Managers of the Plastic Waste Management Programme are challenging government and stakeholders to remain committed to the implementation of policies governing plastic materials in the country due to its benefits to the economy.
A ban on biodegradable plastics became operational on November 1 although one on light plastics which was also initially announced to be effected is currently on hold, following a petition by some plastic producers.
Director of the Programme Quaranchie Adama-Tettey tells JOY BUSINESS, concerns about the cost of producing biodegradable plastics cannot be compared to the benefits.
Ghana has settled on the conventional polyolefin plastic – oxo-biodegradable – plastics as the additive for plastics.
There were concerns by some manufacturers and consumers that a policy to produce only biodegradable plastics in the country would cause an increase in the cost of the product – a cost which usually is passed onto consumers.
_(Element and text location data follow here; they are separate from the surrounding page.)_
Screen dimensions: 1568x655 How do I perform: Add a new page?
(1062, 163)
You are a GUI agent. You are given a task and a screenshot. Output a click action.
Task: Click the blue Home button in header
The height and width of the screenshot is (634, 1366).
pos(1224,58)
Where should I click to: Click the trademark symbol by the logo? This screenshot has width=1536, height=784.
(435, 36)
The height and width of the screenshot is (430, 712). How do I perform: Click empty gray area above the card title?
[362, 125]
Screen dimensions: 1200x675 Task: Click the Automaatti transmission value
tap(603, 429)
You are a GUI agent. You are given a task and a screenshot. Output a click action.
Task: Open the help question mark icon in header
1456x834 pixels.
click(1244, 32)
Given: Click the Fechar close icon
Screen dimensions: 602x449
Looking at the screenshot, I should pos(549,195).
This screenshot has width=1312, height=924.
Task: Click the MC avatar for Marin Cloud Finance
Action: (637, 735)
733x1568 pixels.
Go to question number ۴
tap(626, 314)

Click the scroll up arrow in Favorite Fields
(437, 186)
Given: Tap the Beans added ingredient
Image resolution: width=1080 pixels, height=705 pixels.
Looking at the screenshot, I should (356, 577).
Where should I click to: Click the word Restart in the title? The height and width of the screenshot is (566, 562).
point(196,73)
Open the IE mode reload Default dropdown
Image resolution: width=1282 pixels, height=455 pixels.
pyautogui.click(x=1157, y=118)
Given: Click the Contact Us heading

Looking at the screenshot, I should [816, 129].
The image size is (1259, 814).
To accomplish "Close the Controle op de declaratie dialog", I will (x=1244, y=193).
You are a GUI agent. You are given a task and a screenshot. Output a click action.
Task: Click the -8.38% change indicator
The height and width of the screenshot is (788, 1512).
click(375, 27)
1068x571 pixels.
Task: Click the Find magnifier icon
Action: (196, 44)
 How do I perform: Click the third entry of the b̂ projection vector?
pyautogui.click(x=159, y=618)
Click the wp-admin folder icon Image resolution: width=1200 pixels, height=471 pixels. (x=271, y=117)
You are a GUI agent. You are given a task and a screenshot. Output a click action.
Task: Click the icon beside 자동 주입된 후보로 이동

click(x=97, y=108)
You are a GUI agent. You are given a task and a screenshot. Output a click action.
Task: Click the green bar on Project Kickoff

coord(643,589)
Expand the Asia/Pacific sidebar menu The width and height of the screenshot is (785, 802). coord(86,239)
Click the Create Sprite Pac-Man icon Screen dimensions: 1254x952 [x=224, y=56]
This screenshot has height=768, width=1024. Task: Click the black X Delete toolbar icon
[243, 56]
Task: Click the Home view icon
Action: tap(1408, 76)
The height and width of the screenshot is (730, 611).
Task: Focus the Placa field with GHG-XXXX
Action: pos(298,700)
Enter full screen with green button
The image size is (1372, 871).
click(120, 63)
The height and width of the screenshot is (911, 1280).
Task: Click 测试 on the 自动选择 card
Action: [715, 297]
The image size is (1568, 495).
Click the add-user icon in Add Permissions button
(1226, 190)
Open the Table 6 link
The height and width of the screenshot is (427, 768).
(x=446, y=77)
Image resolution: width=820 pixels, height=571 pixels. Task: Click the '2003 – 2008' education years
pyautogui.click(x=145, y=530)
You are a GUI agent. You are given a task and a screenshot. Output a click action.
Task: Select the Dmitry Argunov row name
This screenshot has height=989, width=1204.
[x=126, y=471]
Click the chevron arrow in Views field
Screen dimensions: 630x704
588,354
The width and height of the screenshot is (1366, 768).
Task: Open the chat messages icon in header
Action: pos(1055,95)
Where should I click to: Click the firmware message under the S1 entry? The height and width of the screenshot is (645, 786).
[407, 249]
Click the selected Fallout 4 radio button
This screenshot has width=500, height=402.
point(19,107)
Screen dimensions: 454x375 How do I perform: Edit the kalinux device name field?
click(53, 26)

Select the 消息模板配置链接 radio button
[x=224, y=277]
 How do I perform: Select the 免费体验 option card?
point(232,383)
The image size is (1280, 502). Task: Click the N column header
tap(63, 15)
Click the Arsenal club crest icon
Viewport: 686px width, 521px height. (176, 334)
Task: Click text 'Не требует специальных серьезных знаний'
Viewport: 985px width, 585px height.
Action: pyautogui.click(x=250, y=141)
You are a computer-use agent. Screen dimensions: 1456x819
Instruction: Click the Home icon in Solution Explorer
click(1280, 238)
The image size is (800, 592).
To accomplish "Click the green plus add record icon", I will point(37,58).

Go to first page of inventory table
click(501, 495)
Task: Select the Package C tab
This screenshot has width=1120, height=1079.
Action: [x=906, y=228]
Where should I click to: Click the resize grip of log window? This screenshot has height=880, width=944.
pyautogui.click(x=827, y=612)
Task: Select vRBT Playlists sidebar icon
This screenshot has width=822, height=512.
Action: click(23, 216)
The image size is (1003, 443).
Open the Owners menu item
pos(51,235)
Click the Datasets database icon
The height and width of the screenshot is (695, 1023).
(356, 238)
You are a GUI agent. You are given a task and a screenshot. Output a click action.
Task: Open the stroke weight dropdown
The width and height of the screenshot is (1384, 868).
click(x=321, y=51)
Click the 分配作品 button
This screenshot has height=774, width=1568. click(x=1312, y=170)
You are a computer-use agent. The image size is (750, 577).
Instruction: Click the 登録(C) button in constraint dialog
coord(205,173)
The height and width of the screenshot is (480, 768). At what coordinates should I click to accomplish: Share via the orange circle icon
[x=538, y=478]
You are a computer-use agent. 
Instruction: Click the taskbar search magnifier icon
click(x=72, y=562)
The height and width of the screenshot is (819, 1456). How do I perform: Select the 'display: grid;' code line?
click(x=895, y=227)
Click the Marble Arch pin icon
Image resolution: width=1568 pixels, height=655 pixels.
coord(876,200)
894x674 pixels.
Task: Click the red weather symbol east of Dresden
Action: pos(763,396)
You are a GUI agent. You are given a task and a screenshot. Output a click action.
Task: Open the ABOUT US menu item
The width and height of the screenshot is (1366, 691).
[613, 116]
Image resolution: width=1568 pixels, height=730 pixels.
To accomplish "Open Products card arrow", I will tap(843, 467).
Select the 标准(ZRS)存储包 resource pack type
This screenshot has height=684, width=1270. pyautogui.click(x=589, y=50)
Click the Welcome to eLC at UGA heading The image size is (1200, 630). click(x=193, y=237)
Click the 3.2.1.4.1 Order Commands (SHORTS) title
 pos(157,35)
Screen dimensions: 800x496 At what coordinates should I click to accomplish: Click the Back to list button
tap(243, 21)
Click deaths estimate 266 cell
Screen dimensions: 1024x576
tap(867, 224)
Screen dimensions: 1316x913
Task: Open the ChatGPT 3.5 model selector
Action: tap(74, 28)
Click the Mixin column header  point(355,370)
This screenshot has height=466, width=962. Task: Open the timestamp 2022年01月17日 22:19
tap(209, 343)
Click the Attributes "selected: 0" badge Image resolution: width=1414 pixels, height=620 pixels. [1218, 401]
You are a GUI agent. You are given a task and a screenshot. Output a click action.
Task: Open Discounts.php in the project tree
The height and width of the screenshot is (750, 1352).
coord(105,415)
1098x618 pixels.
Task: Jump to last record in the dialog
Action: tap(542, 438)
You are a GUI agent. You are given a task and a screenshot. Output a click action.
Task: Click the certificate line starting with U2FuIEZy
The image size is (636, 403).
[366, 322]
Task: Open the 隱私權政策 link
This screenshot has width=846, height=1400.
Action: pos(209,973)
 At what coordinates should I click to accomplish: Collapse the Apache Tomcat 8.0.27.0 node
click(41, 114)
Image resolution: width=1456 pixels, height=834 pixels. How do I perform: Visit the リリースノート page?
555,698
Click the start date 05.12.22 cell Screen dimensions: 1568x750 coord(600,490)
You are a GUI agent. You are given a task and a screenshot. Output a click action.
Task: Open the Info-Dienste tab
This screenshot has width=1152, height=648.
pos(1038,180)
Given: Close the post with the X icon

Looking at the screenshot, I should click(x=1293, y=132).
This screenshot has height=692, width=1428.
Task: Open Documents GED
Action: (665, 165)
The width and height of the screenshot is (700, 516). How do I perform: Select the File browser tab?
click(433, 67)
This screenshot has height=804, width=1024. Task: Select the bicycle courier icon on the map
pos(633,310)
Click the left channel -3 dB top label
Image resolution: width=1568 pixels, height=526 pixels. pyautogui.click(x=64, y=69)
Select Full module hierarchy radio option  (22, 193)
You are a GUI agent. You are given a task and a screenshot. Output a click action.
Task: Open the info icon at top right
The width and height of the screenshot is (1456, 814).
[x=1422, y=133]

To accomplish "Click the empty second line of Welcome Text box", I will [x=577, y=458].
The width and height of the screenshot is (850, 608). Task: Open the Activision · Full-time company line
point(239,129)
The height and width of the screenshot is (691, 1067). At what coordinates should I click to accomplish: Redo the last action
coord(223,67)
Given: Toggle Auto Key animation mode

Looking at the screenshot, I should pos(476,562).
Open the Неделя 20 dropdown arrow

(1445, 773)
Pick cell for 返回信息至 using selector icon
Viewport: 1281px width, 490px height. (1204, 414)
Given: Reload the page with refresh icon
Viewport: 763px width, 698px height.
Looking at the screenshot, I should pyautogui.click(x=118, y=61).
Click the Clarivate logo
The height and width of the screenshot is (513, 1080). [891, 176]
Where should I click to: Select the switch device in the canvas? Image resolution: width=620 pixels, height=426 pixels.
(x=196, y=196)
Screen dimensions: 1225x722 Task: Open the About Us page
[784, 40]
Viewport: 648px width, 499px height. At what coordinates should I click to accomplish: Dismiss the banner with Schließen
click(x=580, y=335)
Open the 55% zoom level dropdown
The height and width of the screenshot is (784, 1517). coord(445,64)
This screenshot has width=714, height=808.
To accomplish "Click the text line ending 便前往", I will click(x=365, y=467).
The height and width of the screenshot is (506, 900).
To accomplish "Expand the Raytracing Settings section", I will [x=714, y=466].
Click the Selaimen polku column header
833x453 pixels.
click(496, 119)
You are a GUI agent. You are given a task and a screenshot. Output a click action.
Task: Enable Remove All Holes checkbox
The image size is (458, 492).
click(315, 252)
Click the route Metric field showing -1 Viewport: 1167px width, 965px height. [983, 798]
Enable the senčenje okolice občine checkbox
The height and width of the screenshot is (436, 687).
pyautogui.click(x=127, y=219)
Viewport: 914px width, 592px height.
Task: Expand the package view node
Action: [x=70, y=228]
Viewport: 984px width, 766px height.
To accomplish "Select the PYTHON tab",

But for Mr. Adama-Tettey, “the cost amounts to nothing if you look at the negative effects of the product as we have it currently, and up to this point we need to ensure that we go through with this so that our fight against the plastic waste menace is successful.”
According to him, just 1 percent contributes to the about 3 to 5 percent increase in the cost of the plastic production.
“We want to entreat all stakeholders including the government to follow through with this process to ensure that we do not go back to where we started from” Mr. Adama-Tettey noted.